# [Page excerpt]
########################################
CARICOM may follow Belize’s lead in de-criminalizing marijuana, perhaps even further to legalize it, but the region is following a very prudent course of look before you leap. To this end, the CARICOM’s Regional Commission on Marijuana is conducting a review of marijuana’s legal status and sought input from the Belizean public through a series of national consultations with a cross-section of our society at Belize Best Western Biltmore Plaza Hotel in Belize City last Thursday, November 23.
University of the West Indies (UWI) Dean of the Faculty of Law, Professor Rose Marie Belle Antoine chaired the focus group discussions, with other members of the Regional Commission and CARICOM Secretariat representative listening in. They sought input from youth groups and young community leaders in the first session to which they invited the students from high schools, junior colleges, and tertiary level institutions as well as young people already out-of-school, and agencies working with youth.
The input of religious leaders and representatives of non-governmental organizations were invited to the second focus group later in the morning. The National Evangelical Association of Belize (NEAB) had already made their disapproval of decriminalization well known at a media briefing a month ago, and NEAB President Lance Lewis and Pastor Scott Stirm reiterated their position. Proponents of legalization like Clinton “Pulu” Lightburn and news personality YaYa Marin Coleman also aired their views.
########################################
# [Work instruction A]
Return the passage of the article on the CARICOM marijuana consultations from "University of the" to "working with youth.", word for word.
# [Work instruction B]
According to the article on the CARICOM marijuana consultations, why is the Regional Commission on Marijuana reviewing marijuana's legal status? Answer in one to three sentences.
# [Work instruction C]
Write what comes next in the article on the CARICOM marijuana consultations, picking up after its final sentence.

Data items
########################################
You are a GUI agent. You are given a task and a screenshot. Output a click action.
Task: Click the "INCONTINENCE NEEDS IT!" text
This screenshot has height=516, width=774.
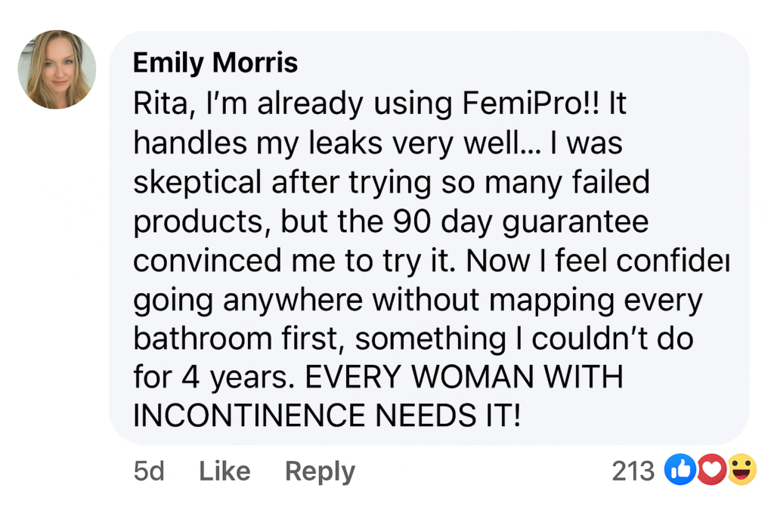[x=327, y=417]
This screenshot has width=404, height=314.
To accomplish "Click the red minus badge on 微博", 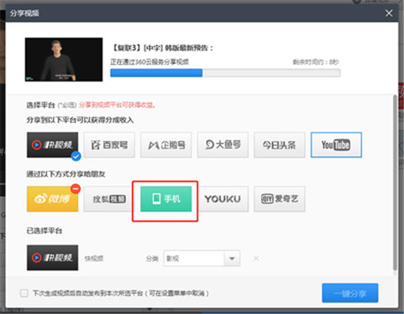I will 75,187.
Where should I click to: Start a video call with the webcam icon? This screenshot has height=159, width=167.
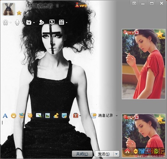pos(6,22)
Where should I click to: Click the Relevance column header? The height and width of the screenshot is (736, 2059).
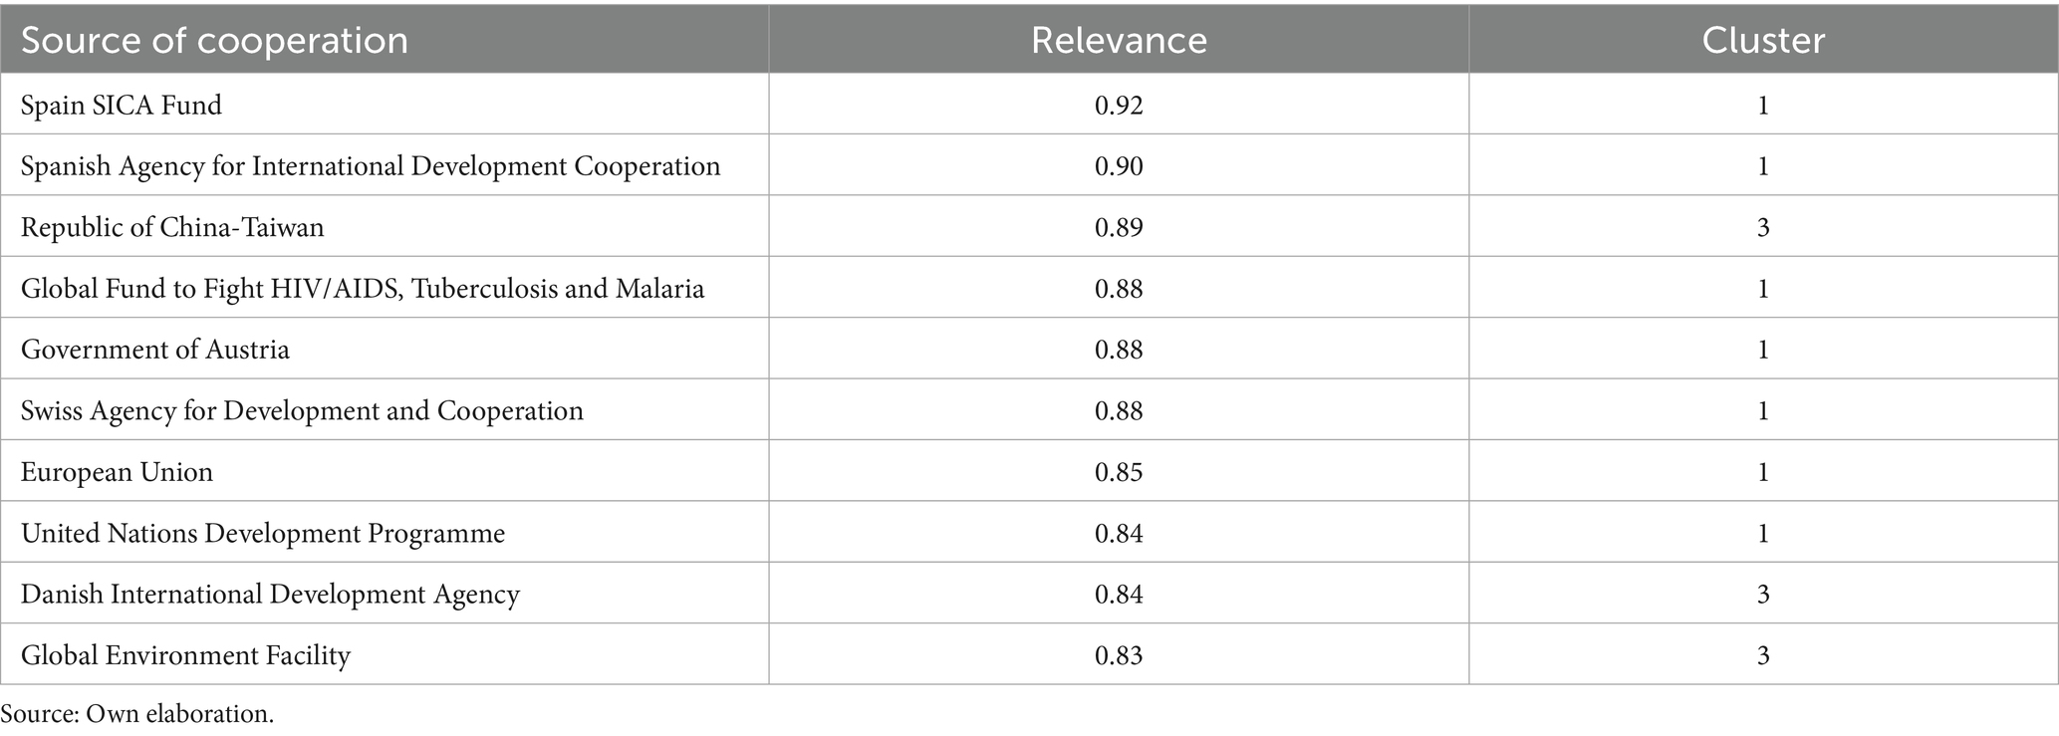pos(1118,41)
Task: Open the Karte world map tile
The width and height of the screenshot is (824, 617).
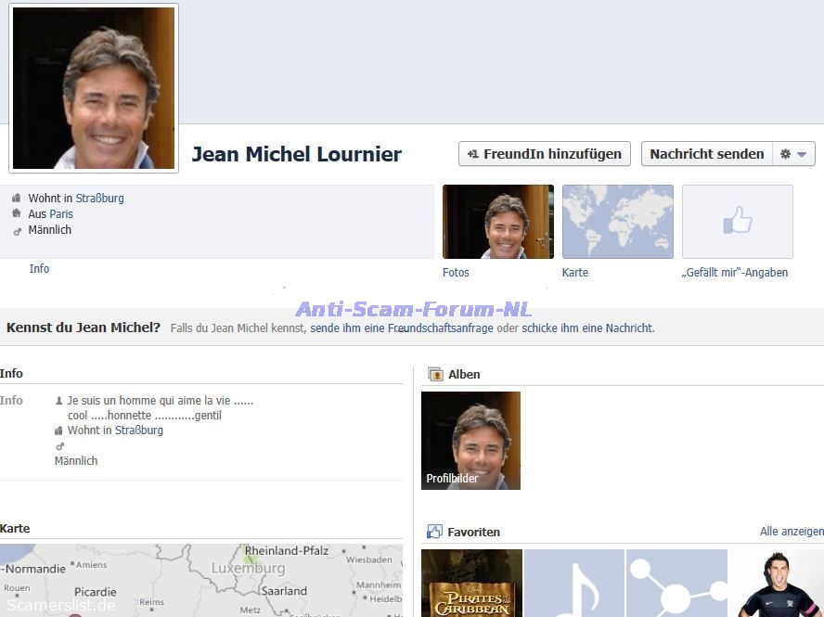Action: (617, 222)
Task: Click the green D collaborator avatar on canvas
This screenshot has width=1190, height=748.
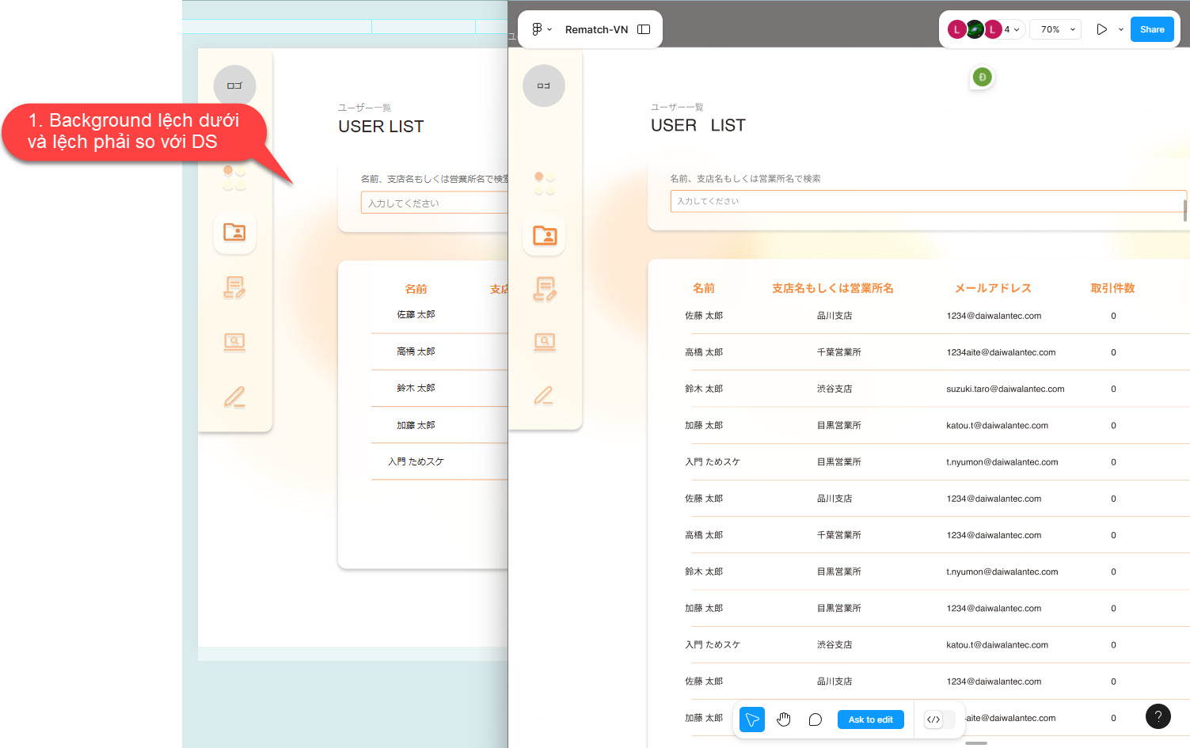Action: [x=982, y=78]
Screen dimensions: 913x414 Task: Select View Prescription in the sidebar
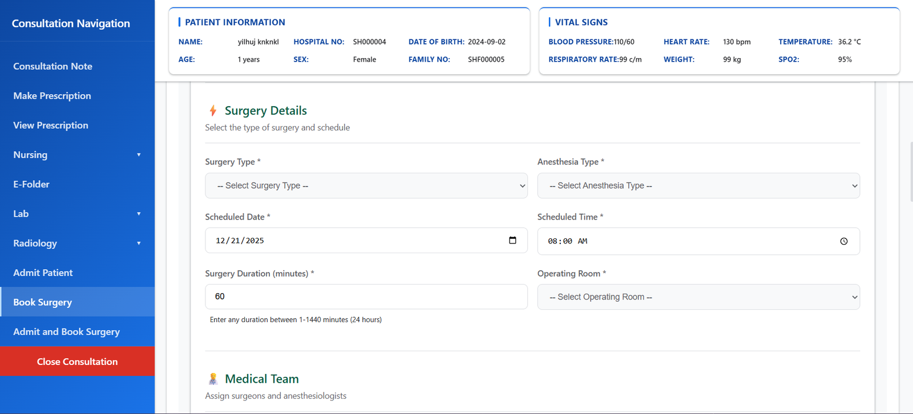pyautogui.click(x=51, y=125)
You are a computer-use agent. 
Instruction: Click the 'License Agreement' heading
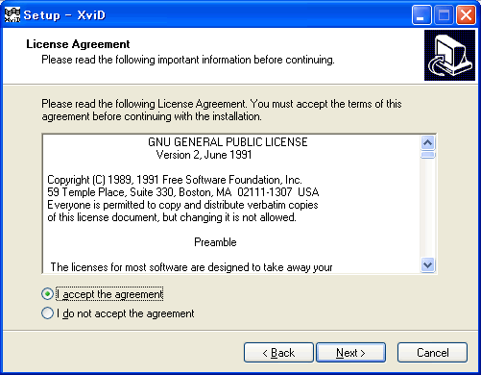[x=78, y=44]
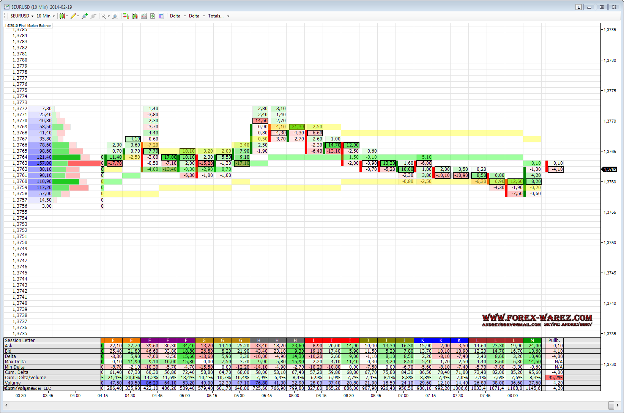Open the indicators icon with boxed candlesticks

point(135,16)
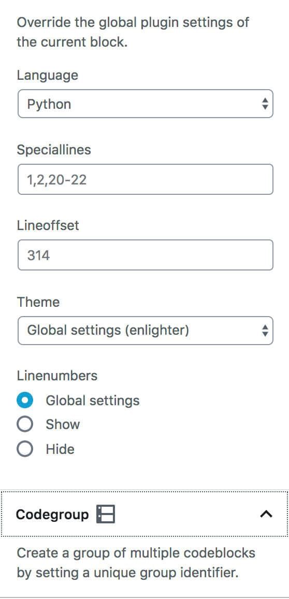Click the Linenumbers group label

click(x=57, y=376)
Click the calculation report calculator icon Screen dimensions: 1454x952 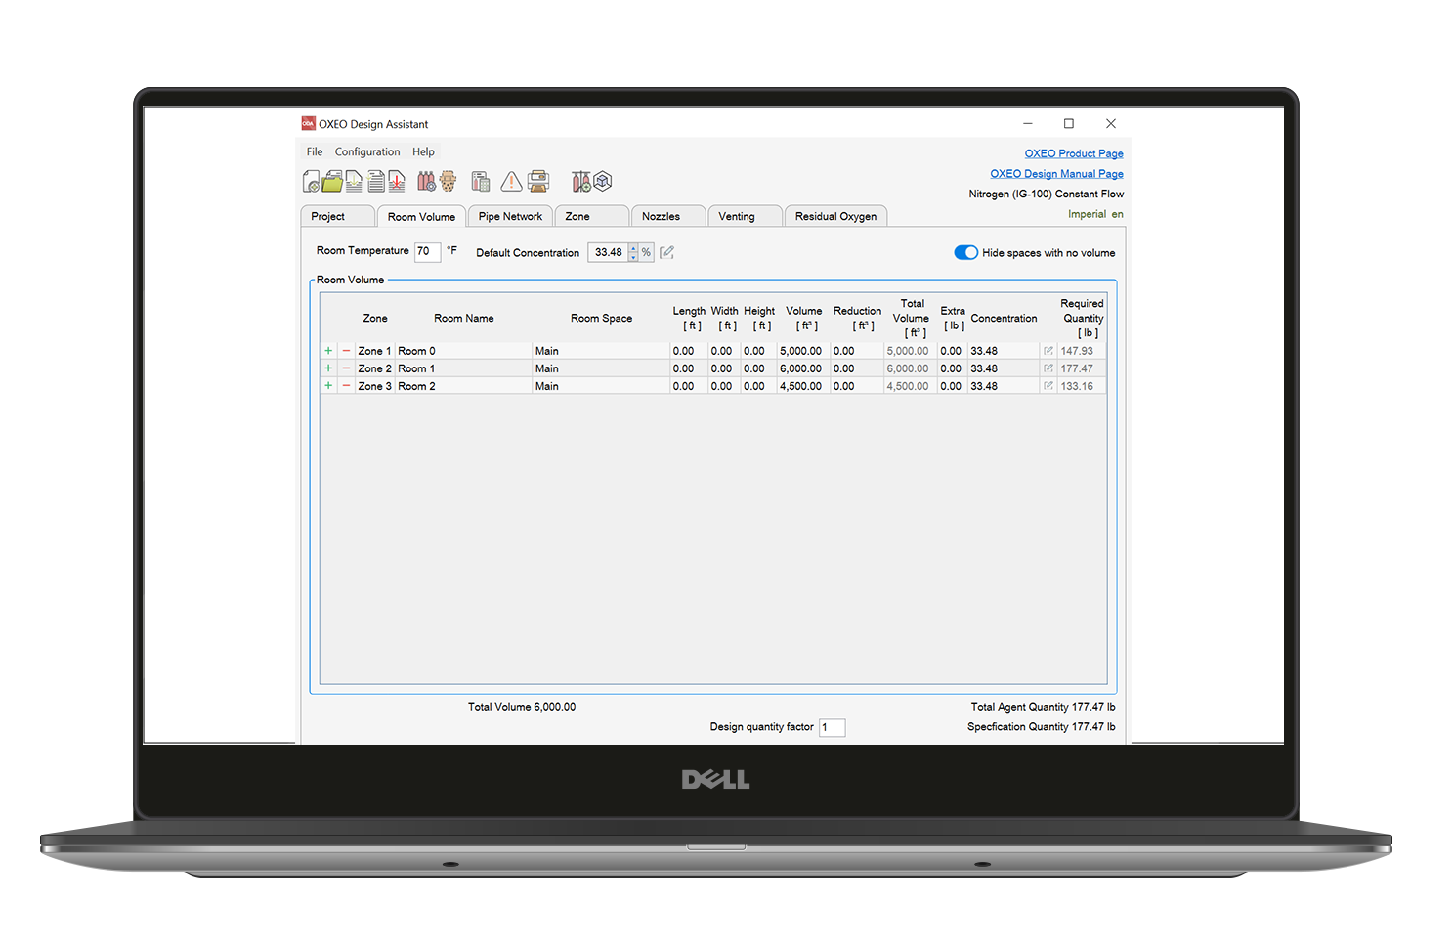[481, 182]
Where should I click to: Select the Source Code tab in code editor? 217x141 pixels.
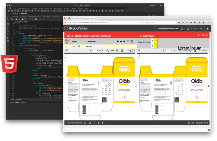point(15,16)
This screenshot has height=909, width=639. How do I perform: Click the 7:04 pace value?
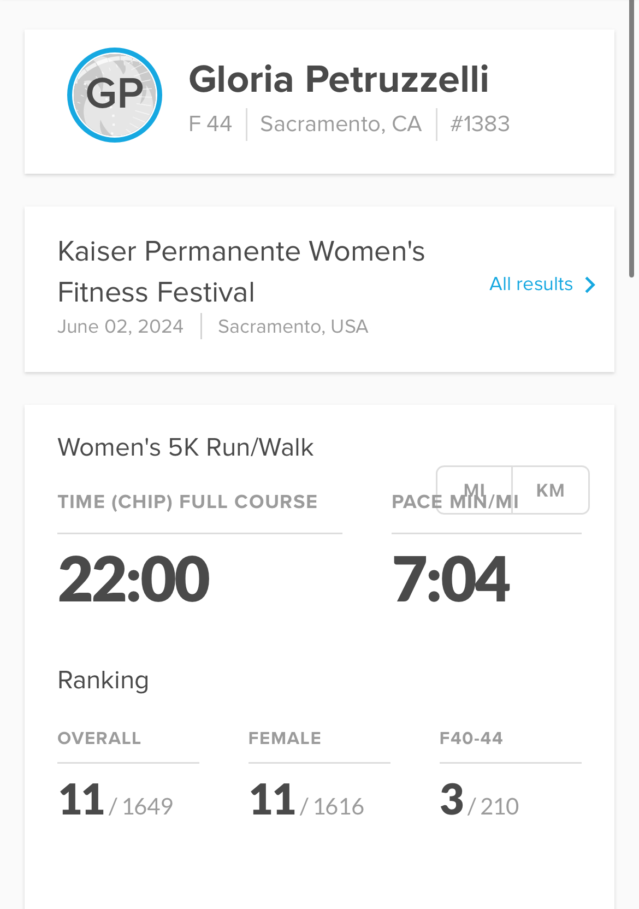coord(451,579)
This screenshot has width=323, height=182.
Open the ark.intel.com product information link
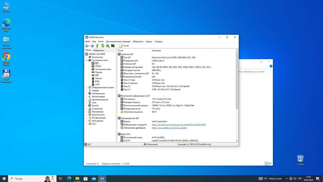coord(179,125)

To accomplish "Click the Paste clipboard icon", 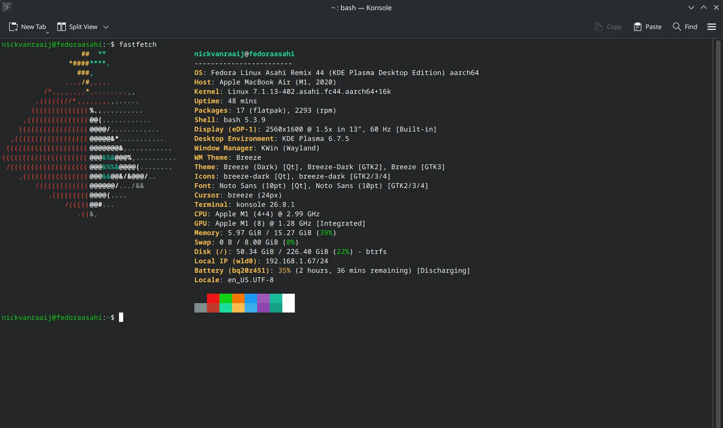I will click(637, 27).
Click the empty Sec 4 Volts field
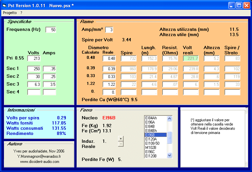The width and height of the screenshot is (252, 172). (x=34, y=92)
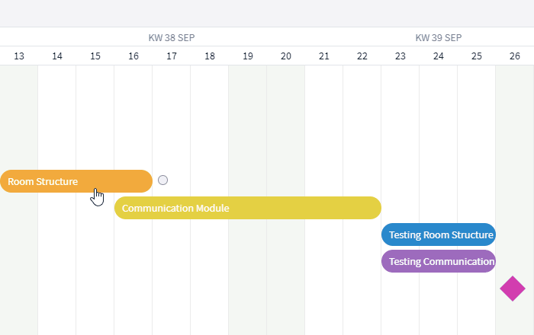
Task: Click day 14 in the timeline header
Action: tap(57, 56)
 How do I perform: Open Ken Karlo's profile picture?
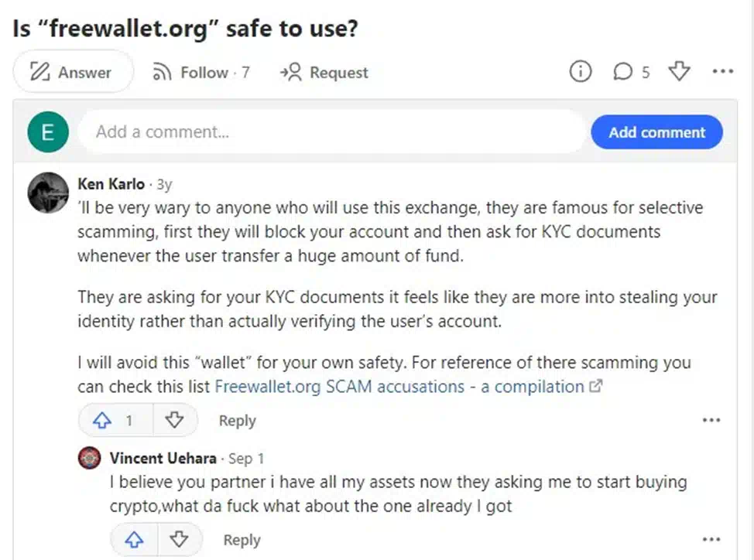pyautogui.click(x=48, y=193)
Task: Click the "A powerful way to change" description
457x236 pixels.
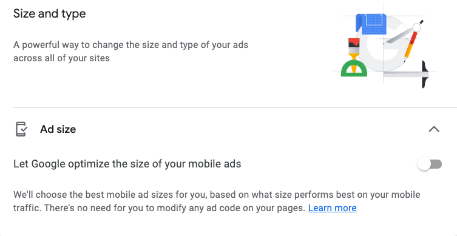Action: [x=130, y=52]
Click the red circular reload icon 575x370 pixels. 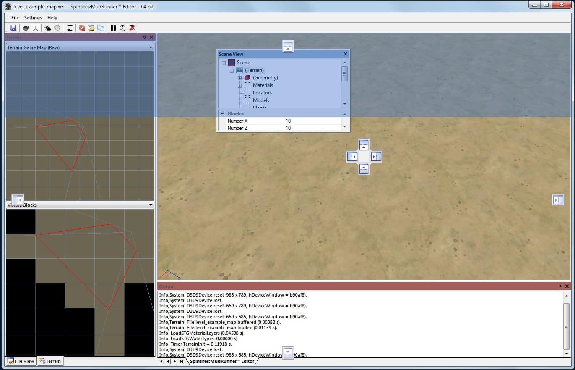[x=82, y=28]
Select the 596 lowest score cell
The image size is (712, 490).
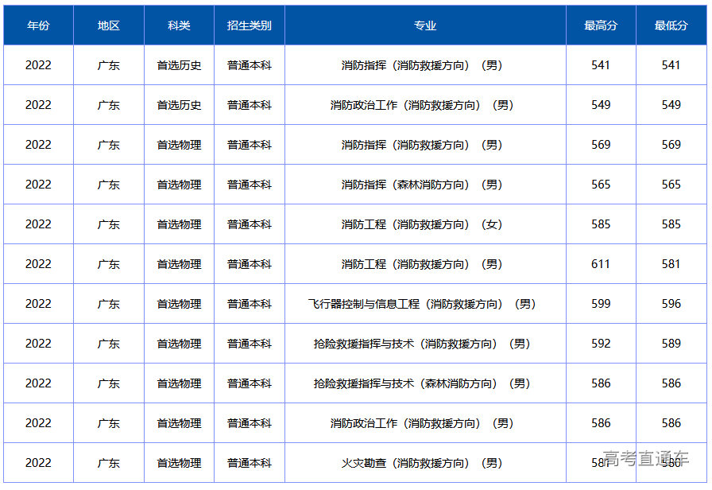[671, 304]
########################################
# [Answer space A]
University of the West Indies (UWI) Dean of the Faculty of Law, Professor Rose Marie Belle Antoine chaired the focus group discussions, with other members of the Regional Commission and CARICOM Secretariat representative listening in. They sought input from youth groups and young community leaders in the first session to which they invited the students from high schools, junior colleges, and tertiary level institutions as well as young people already out-of-school, and agencies working with youth.

# [Answer space B]
CARICOM may follow Belize in decriminalizing marijuana or even legalizing it, but the region is taking a prudent "look before you leap" approach. The review of marijuana's legal status and the consultations seeking input from the Belizean public serve that end.

# [Answer space C]
They also heard contributions in a third session from medical doctors, researchers, alternative medicine practitioners, advocates of medical marijuana, as well as from National Drug Council, law enforcement officers, and legal attorneys.
The public and all other interested parties were also invited to contribute their opinions at a Town Hall meeting held at the Tapir Room of Biltmore later Thursday evening after 5PM.
The CARICOM representatives sought to get Belizeans’ views on the social, economic, health and legal issues surrounding marijuana use, with a view to determine whether there should be a change in the current drug classification of marijuana. The commission will subsequently collate their findings into a final report, which they will submit to the CARICOM Heads of Government at their next meeting. Should cannabis be re-classified, this input would also recommend the legal and administrative conditions that would apply.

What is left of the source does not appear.